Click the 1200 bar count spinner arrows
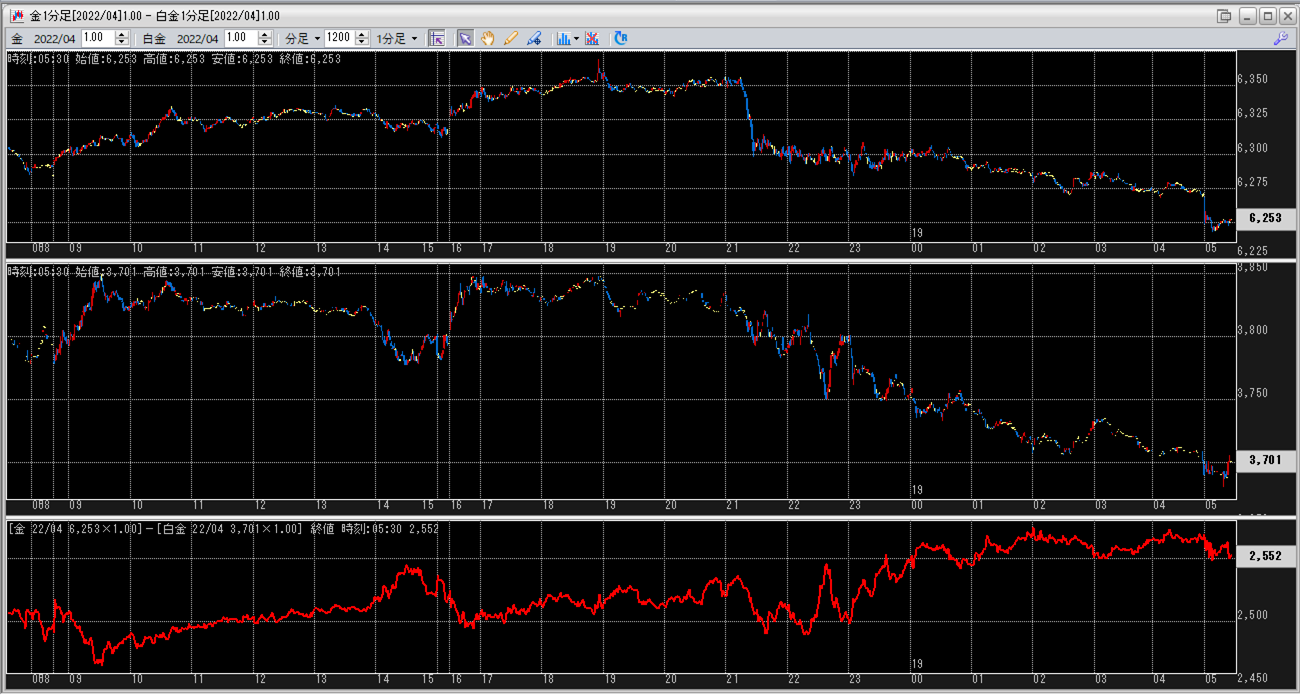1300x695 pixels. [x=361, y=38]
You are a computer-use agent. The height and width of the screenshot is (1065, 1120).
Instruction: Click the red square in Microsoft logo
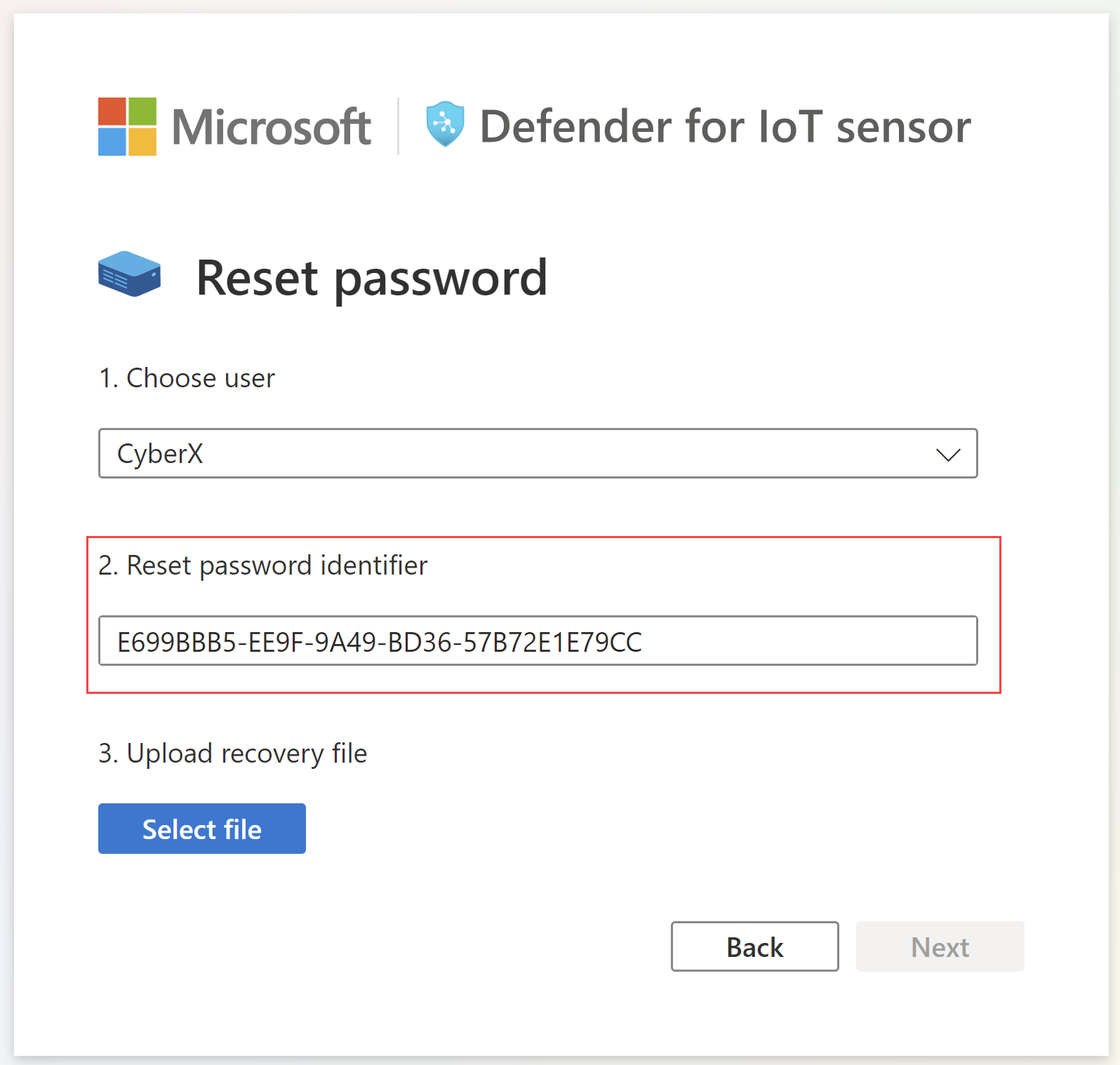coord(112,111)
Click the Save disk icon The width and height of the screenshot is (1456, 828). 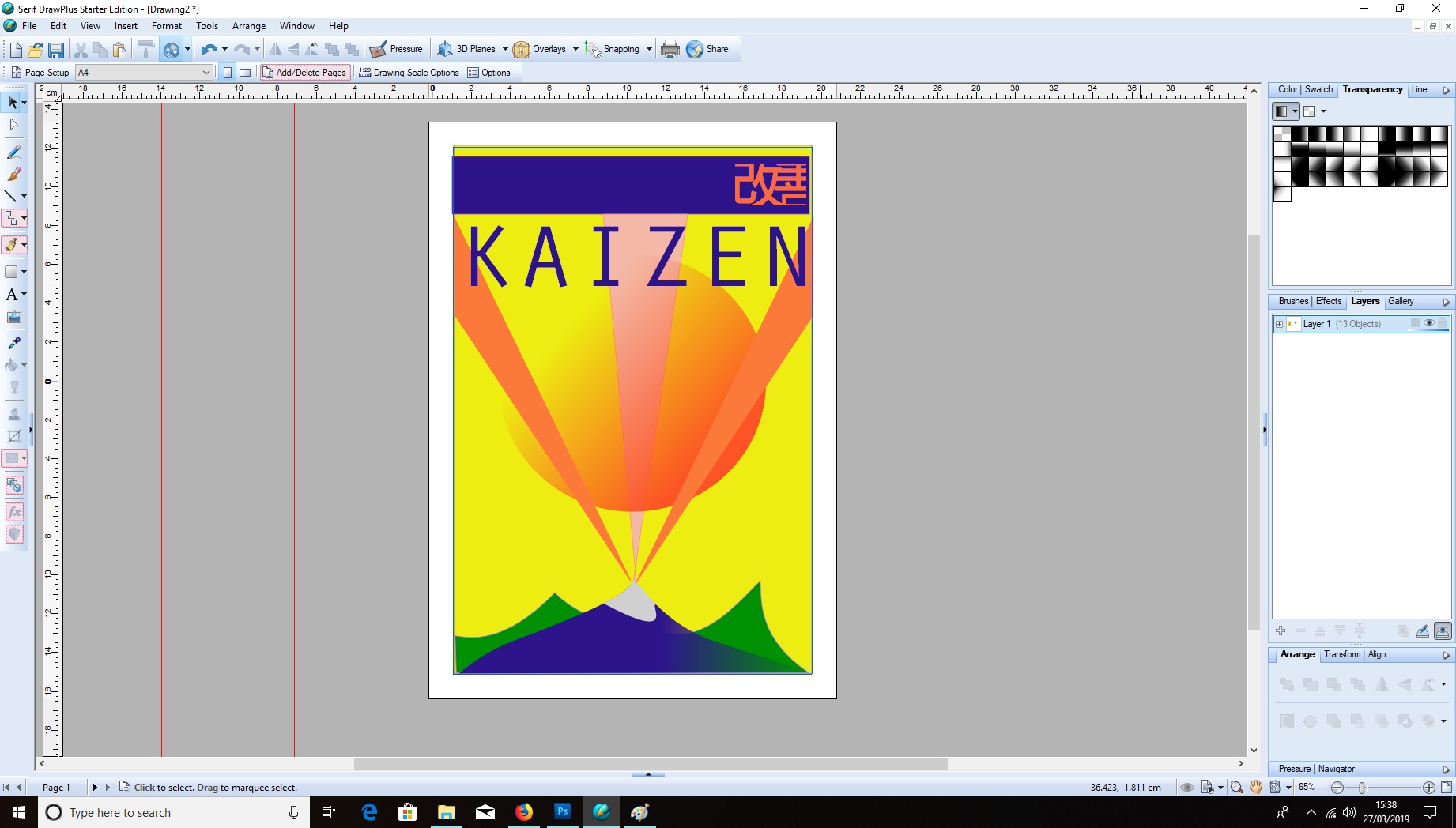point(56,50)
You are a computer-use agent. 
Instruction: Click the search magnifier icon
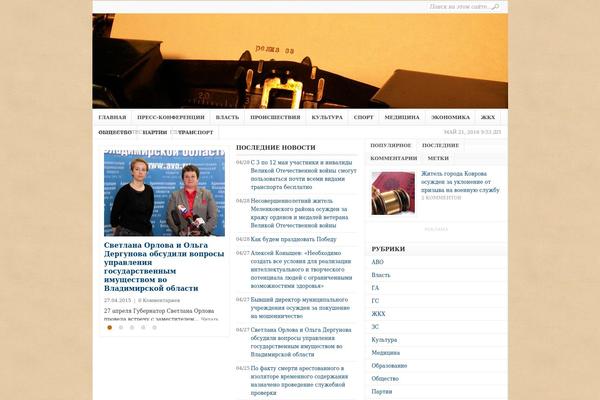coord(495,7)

* * *

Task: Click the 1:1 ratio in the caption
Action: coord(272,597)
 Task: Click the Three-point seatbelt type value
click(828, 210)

==

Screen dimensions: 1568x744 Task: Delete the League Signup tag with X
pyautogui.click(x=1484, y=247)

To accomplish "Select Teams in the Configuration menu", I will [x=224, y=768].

— EXERCISE PROMPT —
Would you please show every line of the material above that includes the string "computer"?

— EXERCISE RESPONSE —
You are a computer-use agent. The height and width of the screenshot is (1065, 1120).
You are a computer-use agent. 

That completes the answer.